I'm not saying it's easy. By the grace of God and the power of His Spirit, we should strive for it. When we live that way, we will look forward to these gatherings; we'll be the loudest people singing, even off key, even if it's just a joyful noise. It all makes sense when you're living in a state of worship. That's been my request to God for a while: Lord, help me to live in a worshipful way. It's hard—I might hit the mark twice a week. God, You created me for Your glory. Am I being used for it? Am I an instrument of worship all the time?
Closing Prayer
Lord, You're passionate about Your glory, and You want us to be passionate about it too. Help us to learn what it means to worship You in spirit and in truth, wherever we are, whatever we're doing. And Lord, that when given the opportunity, we'll sing with unbridled lips, unconcerned about the person in front of us or beside us, what they might think.

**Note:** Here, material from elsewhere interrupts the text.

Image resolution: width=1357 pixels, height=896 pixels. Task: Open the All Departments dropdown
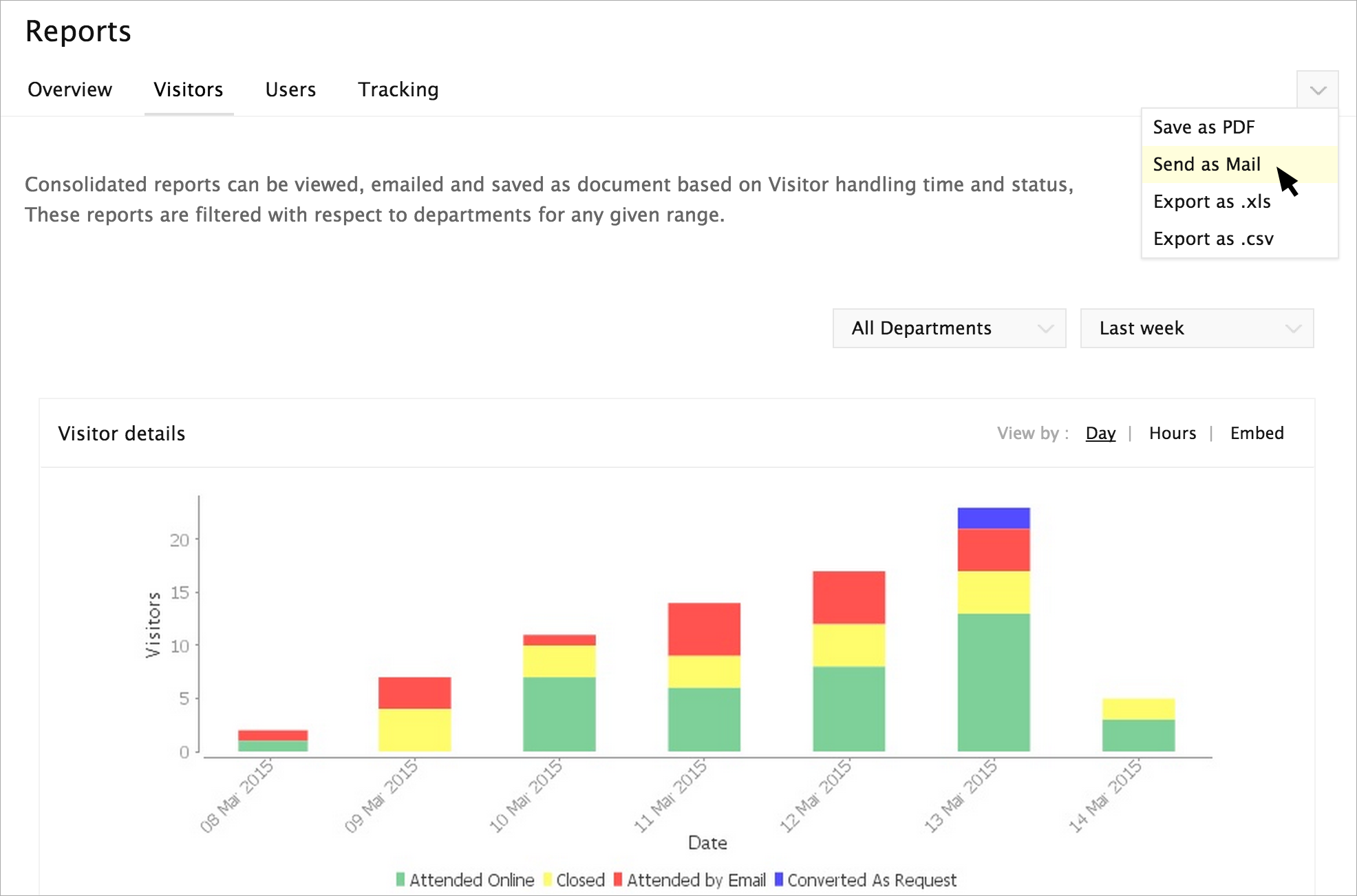tap(949, 328)
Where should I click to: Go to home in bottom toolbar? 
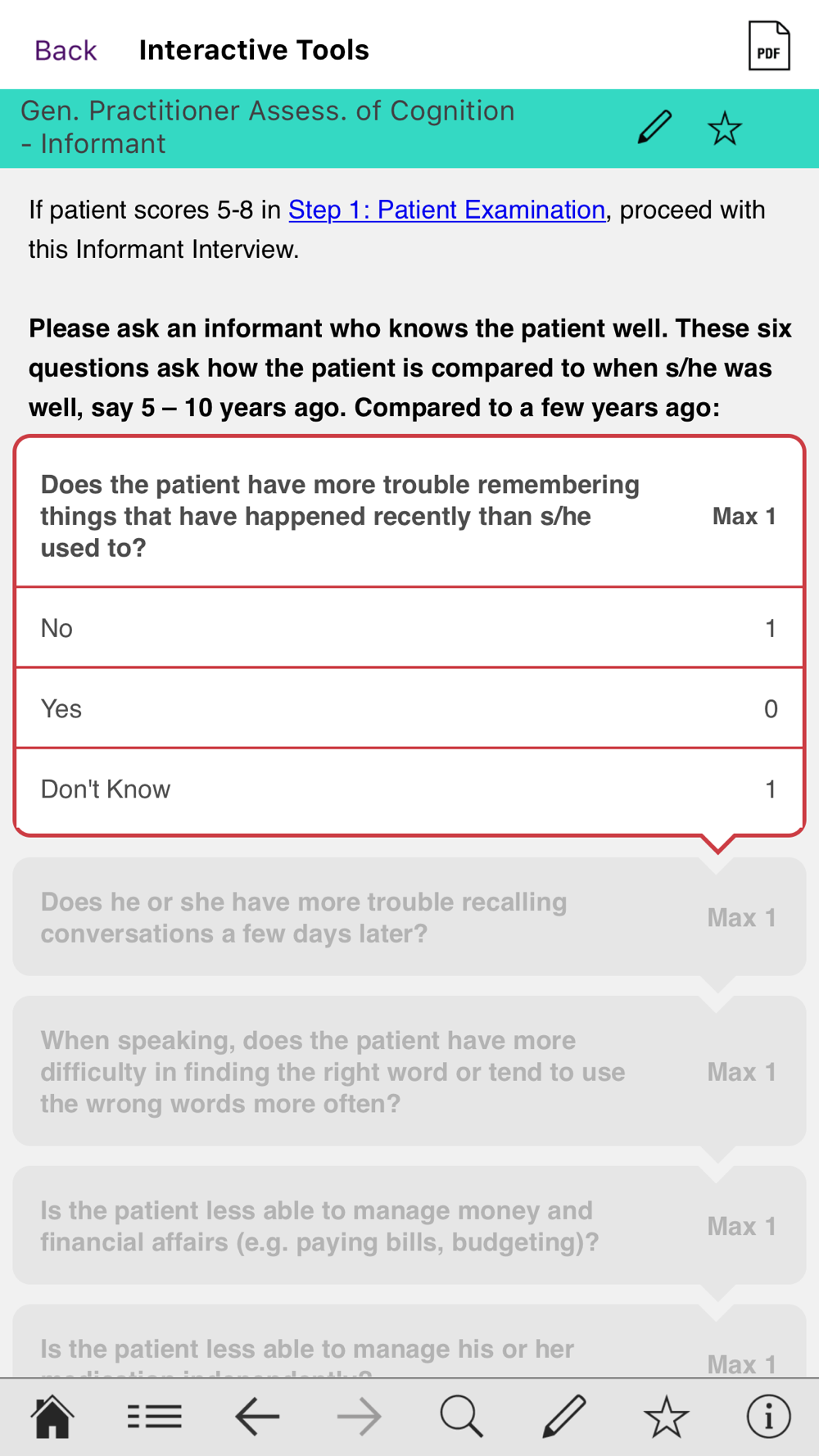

Just like David, who danced before You while his own wife thought, what a fool, and he didn't care—he went so far as to say, if you think that's bad, you ain't seen nothing yet. Lord, help us to live with that kind of abandon that doesn't care what others think, consumed only with Your glory. Work this into our lives, Lord, because You created us for worship. Lord, help us to worship You. Amen.